**What the task requires**: Copy out the data so that nothing differs from the original.

**Records supplied**:
*** Begin section ***

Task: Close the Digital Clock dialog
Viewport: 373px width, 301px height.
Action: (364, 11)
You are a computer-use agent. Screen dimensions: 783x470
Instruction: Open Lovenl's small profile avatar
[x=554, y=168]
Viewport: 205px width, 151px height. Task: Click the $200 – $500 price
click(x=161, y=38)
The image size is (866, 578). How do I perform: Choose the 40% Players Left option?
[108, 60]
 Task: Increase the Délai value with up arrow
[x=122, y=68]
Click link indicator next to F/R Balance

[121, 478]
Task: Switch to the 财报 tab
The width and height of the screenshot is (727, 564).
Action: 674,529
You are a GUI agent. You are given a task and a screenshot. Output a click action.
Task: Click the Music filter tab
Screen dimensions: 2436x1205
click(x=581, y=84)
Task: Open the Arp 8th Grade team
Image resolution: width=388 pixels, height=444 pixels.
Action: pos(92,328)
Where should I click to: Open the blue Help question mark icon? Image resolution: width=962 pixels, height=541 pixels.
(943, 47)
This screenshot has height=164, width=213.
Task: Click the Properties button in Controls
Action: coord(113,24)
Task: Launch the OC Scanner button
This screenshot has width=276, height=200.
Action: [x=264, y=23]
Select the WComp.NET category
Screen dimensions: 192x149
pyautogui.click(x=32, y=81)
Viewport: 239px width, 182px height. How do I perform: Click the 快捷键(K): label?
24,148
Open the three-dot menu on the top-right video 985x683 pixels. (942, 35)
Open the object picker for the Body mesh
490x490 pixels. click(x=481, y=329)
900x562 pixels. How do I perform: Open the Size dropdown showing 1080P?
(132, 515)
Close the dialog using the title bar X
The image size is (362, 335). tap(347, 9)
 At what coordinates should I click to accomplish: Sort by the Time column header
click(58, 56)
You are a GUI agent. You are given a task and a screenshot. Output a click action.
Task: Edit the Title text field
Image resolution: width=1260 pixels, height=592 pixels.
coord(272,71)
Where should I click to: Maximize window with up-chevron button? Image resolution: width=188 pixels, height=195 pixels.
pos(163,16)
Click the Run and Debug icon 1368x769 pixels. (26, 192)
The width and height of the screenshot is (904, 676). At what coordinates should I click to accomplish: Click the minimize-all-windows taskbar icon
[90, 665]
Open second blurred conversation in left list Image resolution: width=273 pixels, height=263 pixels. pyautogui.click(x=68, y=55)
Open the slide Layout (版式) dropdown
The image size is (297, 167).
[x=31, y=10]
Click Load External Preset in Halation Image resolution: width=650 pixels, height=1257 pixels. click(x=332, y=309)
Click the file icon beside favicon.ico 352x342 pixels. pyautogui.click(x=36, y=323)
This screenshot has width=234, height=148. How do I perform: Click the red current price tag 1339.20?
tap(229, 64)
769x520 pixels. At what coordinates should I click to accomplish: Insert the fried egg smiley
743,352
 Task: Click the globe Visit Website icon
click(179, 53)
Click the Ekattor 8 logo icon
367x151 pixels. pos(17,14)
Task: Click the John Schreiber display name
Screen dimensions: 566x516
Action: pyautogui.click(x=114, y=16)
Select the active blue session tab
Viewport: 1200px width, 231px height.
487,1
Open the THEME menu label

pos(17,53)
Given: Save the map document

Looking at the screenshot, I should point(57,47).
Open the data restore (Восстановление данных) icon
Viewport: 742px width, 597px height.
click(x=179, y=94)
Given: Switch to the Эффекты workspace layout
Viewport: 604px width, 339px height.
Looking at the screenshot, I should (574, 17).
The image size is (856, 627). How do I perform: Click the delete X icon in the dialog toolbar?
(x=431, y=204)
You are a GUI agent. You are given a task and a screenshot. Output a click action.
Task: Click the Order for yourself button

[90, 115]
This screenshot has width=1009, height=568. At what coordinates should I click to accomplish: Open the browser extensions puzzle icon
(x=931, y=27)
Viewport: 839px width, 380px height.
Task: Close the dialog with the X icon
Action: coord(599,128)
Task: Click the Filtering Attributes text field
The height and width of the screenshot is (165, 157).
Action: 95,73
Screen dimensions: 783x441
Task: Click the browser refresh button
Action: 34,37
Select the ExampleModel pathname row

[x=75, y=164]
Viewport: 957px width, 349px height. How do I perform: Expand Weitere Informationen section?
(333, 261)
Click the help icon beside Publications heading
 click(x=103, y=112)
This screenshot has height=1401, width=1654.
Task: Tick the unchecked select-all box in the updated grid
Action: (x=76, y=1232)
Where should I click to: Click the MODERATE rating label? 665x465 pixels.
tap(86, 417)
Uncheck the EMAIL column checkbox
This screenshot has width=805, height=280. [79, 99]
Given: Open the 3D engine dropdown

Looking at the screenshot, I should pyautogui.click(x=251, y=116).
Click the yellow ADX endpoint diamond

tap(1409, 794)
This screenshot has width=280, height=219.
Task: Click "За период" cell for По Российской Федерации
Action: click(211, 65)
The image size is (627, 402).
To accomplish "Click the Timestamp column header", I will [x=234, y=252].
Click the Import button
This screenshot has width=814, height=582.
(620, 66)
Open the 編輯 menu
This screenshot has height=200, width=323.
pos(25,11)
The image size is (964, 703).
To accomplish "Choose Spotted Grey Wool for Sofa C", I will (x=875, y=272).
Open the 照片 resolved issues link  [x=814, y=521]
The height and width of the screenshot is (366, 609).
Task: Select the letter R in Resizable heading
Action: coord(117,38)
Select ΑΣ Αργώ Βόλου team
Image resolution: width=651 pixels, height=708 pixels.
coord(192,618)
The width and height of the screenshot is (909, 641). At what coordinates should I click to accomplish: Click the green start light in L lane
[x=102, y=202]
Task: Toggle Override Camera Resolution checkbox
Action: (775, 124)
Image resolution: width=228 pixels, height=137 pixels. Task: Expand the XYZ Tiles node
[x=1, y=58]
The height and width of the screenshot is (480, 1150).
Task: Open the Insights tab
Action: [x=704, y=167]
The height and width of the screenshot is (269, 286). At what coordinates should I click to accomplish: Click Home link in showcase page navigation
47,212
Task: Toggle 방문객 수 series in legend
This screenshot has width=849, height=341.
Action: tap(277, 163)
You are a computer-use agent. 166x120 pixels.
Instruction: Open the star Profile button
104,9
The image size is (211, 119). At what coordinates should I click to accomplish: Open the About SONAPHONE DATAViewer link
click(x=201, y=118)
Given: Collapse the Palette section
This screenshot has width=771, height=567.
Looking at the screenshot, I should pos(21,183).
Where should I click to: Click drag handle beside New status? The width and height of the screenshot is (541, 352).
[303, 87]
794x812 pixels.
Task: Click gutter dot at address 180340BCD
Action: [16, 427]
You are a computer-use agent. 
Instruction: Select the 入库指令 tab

*** End section ***

**Response**:
Task: Close the Digital Clock dialog
Viewport: 373px width, 301px height.
Action: (364, 11)
You are a computer-use agent. Screen dimensions: 783x470
Instruction: Open Lovenl's small profile avatar
[x=554, y=168]
Viewport: 205px width, 151px height. Task: Click the $200 – $500 price
click(x=161, y=38)
The image size is (866, 578). How do I perform: Choose the 40% Players Left option?
[108, 60]
 Task: Increase the Délai value with up arrow
[x=122, y=68]
Click link indicator next to F/R Balance

[121, 478]
Task: Switch to the 财报 tab
The width and height of the screenshot is (727, 564).
Action: 674,529
You are a GUI agent. You are given a task and a screenshot. Output a click action.
Task: Click the Music filter tab
Screen dimensions: 2436x1205
click(x=581, y=84)
Task: Open the Arp 8th Grade team
Image resolution: width=388 pixels, height=444 pixels.
Action: pos(92,328)
Where should I click to: Open the blue Help question mark icon? Image resolution: width=962 pixels, height=541 pixels.
(943, 47)
This screenshot has height=164, width=213.
Task: Click the Properties button in Controls
Action: coord(113,24)
Task: Launch the OC Scanner button
This screenshot has width=276, height=200.
Action: [x=264, y=23]
Select the WComp.NET category
Screen dimensions: 192x149
pyautogui.click(x=32, y=81)
Viewport: 239px width, 182px height. How do I perform: Click the 快捷键(K): label?
24,148
Open the three-dot menu on the top-right video 985x683 pixels. (942, 35)
Open the object picker for the Body mesh
490x490 pixels. click(x=481, y=329)
900x562 pixels. How do I perform: Open the Size dropdown showing 1080P?
(132, 515)
Close the dialog using the title bar X
The image size is (362, 335). tap(347, 9)
 At what coordinates should I click to accomplish: Sort by the Time column header
click(58, 56)
You are a GUI agent. You are given a task and a screenshot. Output a click action.
Task: Edit the Title text field
Image resolution: width=1260 pixels, height=592 pixels.
coord(272,71)
Where should I click to: Maximize window with up-chevron button? Image resolution: width=188 pixels, height=195 pixels.
pos(163,16)
Click the Run and Debug icon 1368x769 pixels. (26, 192)
The width and height of the screenshot is (904, 676). At what coordinates should I click to accomplish: Click the minimize-all-windows taskbar icon
[90, 665]
Open second blurred conversation in left list Image resolution: width=273 pixels, height=263 pixels. pyautogui.click(x=68, y=55)
Open the slide Layout (版式) dropdown
The image size is (297, 167).
[x=31, y=10]
Click Load External Preset in Halation Image resolution: width=650 pixels, height=1257 pixels. click(x=332, y=309)
Click the file icon beside favicon.ico 352x342 pixels. pyautogui.click(x=36, y=323)
This screenshot has width=234, height=148. How do I perform: Click the red current price tag 1339.20?
tap(229, 64)
769x520 pixels. At what coordinates should I click to accomplish: Insert the fried egg smiley
743,352
 Task: Click the globe Visit Website icon
click(179, 53)
Click the Ekattor 8 logo icon
367x151 pixels. pos(17,14)
Task: Click the John Schreiber display name
Screen dimensions: 566x516
Action: pyautogui.click(x=114, y=16)
Select the active blue session tab
Viewport: 1200px width, 231px height.
487,1
Open the THEME menu label

pos(17,53)
Given: Save the map document

Looking at the screenshot, I should point(57,47).
Open the data restore (Восстановление данных) icon
Viewport: 742px width, 597px height.
click(x=179, y=94)
Given: Switch to the Эффекты workspace layout
Viewport: 604px width, 339px height.
Looking at the screenshot, I should (574, 17).
The image size is (856, 627). How do I perform: Click the delete X icon in the dialog toolbar?
(x=431, y=204)
You are a GUI agent. You are given a task and a screenshot. Output a click action.
Task: Click the Order for yourself button

[90, 115]
This screenshot has width=1009, height=568. At what coordinates should I click to accomplish: Open the browser extensions puzzle icon
(x=931, y=27)
Viewport: 839px width, 380px height.
Task: Close the dialog with the X icon
Action: coord(599,128)
Task: Click the Filtering Attributes text field
The height and width of the screenshot is (165, 157).
Action: 95,73
Screen dimensions: 783x441
Task: Click the browser refresh button
Action: 34,37
Select the ExampleModel pathname row

[x=75, y=164]
Viewport: 957px width, 349px height. How do I perform: Expand Weitere Informationen section?
(333, 261)
Click the help icon beside Publications heading
 click(x=103, y=112)
This screenshot has height=1401, width=1654.
Task: Tick the unchecked select-all box in the updated grid
Action: (x=76, y=1232)
Where should I click to: Click the MODERATE rating label? 665x465 pixels.
tap(86, 417)
Uncheck the EMAIL column checkbox
This screenshot has width=805, height=280. [79, 99]
Given: Open the 3D engine dropdown

Looking at the screenshot, I should pyautogui.click(x=251, y=116).
Click the yellow ADX endpoint diamond

tap(1409, 794)
This screenshot has width=280, height=219.
Task: Click "За период" cell for По Российской Федерации
Action: click(211, 65)
The image size is (627, 402).
To accomplish "Click the Timestamp column header", I will [x=234, y=252].
Click the Import button
This screenshot has width=814, height=582.
(620, 66)
Open the 編輯 menu
This screenshot has height=200, width=323.
pos(25,11)
The image size is (964, 703).
To accomplish "Choose Spotted Grey Wool for Sofa C", I will (x=875, y=272).
Open the 照片 resolved issues link  [x=814, y=521]
The height and width of the screenshot is (366, 609).
Task: Select the letter R in Resizable heading
Action: coord(117,38)
Select ΑΣ Αργώ Βόλου team
Image resolution: width=651 pixels, height=708 pixels.
coord(192,618)
The width and height of the screenshot is (909, 641). At what coordinates should I click to accomplish: Click the green start light in L lane
[x=102, y=202]
Task: Toggle Override Camera Resolution checkbox
Action: (775, 124)
Image resolution: width=228 pixels, height=137 pixels. Task: Expand the XYZ Tiles node
[x=1, y=58]
The height and width of the screenshot is (480, 1150).
Task: Open the Insights tab
Action: [x=704, y=167]
The height and width of the screenshot is (269, 286). At what coordinates should I click to accomplish: Click Home link in showcase page navigation
47,212
Task: Toggle 방문객 수 series in legend
This screenshot has width=849, height=341.
Action: tap(277, 163)
You are a computer-use agent. 166x120 pixels.
Instruction: Open the star Profile button
104,9
The image size is (211, 119). At what coordinates should I click to accomplish: Open the About SONAPHONE DATAViewer link
click(x=201, y=118)
Given: Collapse the Palette section
This screenshot has width=771, height=567.
Looking at the screenshot, I should pos(21,183).
Where should I click to: Click drag handle beside New status? The width and height of the screenshot is (541, 352).
[303, 87]
794x812 pixels.
Task: Click gutter dot at address 180340BCD
Action: [16, 427]
You are a computer-use agent. 
Instruction: Select the 入库指令 tab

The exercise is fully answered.